Take a quick glance at this snapshot of my Google Reader feed list. It’s my “Shopping Deals” folder. If you look closely you’ll notice I’ve all but abandoned reading all the other sites except one: Slickdeals. All the other shopping sites have over 100+ unread entries (Lord knows what the number really is). I’m really tempted to just unsubscribe from them altogether.
I’m gonna take a stab at an unwritten rule for RSS and information syndication:
The perceived importance and value of entries to readers is inversely proportional to the frequency of entries on any given day.
In other words, the more you post, the less I’m gonna care about any given post. I’ve only got a small, finite amount of “attention capital” to spend. I’d rather see bigger, more valuable posts than “penny posts.”

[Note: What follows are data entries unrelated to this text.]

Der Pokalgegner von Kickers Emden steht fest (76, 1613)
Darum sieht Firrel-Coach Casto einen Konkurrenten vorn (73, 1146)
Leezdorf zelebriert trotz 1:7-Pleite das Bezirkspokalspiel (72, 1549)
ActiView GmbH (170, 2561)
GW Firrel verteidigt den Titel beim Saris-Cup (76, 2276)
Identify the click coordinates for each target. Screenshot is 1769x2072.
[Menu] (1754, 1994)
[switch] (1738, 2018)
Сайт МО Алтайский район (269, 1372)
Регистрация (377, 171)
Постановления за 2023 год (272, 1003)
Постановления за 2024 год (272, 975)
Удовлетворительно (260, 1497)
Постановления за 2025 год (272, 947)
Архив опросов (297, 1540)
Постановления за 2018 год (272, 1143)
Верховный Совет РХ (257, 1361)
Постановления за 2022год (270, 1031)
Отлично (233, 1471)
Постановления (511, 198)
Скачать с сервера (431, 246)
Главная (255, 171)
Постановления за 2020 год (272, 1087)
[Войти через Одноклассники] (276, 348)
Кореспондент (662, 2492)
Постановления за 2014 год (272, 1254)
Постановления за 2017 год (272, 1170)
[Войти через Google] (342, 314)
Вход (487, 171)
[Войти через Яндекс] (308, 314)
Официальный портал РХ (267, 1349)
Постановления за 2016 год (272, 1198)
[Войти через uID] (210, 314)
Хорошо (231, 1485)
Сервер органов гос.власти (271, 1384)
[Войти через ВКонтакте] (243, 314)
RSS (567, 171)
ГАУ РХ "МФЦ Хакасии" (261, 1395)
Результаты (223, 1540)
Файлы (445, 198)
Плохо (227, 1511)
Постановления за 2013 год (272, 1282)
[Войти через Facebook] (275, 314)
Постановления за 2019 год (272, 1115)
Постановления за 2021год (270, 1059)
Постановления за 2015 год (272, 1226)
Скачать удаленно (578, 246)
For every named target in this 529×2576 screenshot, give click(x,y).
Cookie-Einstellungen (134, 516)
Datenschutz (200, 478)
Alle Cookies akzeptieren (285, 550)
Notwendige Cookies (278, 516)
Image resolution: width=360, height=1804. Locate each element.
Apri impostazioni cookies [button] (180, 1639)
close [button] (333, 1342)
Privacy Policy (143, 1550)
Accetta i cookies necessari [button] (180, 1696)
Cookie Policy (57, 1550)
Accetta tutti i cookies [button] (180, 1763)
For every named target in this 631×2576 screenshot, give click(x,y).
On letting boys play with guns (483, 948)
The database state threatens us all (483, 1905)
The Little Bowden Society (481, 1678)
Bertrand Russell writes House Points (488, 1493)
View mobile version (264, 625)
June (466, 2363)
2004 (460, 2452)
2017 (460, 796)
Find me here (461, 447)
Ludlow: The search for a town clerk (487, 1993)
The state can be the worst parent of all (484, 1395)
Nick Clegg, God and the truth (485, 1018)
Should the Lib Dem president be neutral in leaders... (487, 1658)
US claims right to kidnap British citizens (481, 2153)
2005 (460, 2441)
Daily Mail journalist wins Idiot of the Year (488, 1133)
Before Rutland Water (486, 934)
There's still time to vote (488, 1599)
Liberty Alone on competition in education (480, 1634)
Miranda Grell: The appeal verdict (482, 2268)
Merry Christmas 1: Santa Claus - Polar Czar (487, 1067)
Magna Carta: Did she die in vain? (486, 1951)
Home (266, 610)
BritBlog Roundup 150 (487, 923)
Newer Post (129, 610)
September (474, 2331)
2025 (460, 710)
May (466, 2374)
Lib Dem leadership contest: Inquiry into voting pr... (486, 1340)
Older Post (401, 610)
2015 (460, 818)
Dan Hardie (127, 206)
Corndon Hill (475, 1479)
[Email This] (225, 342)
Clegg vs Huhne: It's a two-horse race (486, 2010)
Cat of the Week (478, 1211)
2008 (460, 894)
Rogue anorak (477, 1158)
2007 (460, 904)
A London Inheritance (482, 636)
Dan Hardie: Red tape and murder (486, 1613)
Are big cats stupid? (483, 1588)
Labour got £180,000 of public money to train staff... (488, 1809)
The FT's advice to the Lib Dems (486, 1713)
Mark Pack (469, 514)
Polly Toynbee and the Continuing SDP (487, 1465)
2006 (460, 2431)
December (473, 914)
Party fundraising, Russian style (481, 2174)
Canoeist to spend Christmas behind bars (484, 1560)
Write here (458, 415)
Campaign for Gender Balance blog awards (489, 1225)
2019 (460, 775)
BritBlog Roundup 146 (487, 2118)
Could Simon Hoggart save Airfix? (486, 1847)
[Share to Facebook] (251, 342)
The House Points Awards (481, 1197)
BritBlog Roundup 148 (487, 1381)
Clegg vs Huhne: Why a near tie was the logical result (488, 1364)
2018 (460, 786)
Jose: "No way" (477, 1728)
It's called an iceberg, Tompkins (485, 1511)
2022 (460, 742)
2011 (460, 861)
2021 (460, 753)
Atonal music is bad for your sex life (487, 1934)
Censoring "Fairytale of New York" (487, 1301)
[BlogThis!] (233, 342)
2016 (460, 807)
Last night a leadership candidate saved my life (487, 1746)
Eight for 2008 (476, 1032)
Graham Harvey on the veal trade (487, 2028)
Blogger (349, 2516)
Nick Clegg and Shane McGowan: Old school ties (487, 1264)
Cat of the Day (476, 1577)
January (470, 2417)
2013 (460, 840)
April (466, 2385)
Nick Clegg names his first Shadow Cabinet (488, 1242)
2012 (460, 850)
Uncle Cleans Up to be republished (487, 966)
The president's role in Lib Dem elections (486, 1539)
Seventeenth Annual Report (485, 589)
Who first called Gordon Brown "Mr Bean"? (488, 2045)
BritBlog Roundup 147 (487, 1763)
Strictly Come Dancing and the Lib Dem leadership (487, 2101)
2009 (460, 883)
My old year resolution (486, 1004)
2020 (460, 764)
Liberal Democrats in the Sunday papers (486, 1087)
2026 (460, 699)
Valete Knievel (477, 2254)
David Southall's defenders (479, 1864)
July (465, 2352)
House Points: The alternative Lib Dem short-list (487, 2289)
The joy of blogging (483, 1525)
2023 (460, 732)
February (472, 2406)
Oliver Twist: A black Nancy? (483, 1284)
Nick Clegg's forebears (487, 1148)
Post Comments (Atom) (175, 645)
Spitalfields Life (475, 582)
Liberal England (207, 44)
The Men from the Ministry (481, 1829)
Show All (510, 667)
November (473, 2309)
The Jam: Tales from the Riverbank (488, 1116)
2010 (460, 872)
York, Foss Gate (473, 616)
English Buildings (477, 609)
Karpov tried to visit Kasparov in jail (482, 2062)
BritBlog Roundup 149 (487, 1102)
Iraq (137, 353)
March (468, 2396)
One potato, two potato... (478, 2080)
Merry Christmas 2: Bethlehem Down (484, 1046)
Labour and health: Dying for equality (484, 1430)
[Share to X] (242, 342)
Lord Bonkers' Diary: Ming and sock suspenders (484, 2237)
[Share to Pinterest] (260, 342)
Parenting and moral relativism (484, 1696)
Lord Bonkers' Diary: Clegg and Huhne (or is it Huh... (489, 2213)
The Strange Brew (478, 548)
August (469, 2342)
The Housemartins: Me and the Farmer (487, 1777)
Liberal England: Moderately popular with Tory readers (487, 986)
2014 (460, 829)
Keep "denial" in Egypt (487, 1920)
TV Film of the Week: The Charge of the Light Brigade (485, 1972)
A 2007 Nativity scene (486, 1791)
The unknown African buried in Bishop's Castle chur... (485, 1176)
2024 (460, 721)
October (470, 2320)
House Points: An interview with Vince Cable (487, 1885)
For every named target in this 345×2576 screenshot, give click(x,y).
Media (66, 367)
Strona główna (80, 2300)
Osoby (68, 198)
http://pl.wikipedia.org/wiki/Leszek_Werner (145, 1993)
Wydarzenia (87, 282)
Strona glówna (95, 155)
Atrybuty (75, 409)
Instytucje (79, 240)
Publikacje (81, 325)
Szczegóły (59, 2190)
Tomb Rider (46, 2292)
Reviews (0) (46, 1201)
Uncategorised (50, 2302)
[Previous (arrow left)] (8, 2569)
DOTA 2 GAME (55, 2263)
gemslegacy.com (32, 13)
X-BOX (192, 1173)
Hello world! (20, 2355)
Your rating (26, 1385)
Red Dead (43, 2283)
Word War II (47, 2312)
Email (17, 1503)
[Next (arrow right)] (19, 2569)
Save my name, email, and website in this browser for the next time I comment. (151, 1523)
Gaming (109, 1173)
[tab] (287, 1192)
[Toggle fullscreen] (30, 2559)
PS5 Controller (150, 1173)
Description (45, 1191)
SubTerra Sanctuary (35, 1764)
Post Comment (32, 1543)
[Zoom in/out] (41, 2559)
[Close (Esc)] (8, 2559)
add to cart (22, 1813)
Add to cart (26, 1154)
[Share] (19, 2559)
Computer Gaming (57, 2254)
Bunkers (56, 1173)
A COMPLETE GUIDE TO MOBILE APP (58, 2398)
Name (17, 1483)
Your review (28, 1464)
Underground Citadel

Slickdeals still matters to me because implicit in the spareness of their postings (it’s about 2-3 per day) is a care and selectiveness in deciding if something should go up at all. The other shopping sites spit out 30-40 entries a day. I tried keeping up but eventually gave up. Truth is, their posts were just one big blur. I’m sure there were some gems in there, but how am I supposed to know that? They’ve left the task of valuing their information to me, the reader. Big mistake.
Traditional blogs are really no different. I find myself valuing a blog far more if the author is careful about his or her topics and puts some real thought into them before posting. Contrast that with the mega-blogs Gizmodo and Engadget. They average about 50-80 posts per day. The result? Nothing is important. That’s not a blog. That’s a news wire service. The editorial duties have been left up to me.
Information is literally gushing out these days. We swim and paddle through it and are constantly searching for something worthwhile. What I appreciate about Slickdeals and sites like is that they still understand that their value lies not just the content of what they deliver but also the discretion they exercise in deciding what to publish at all.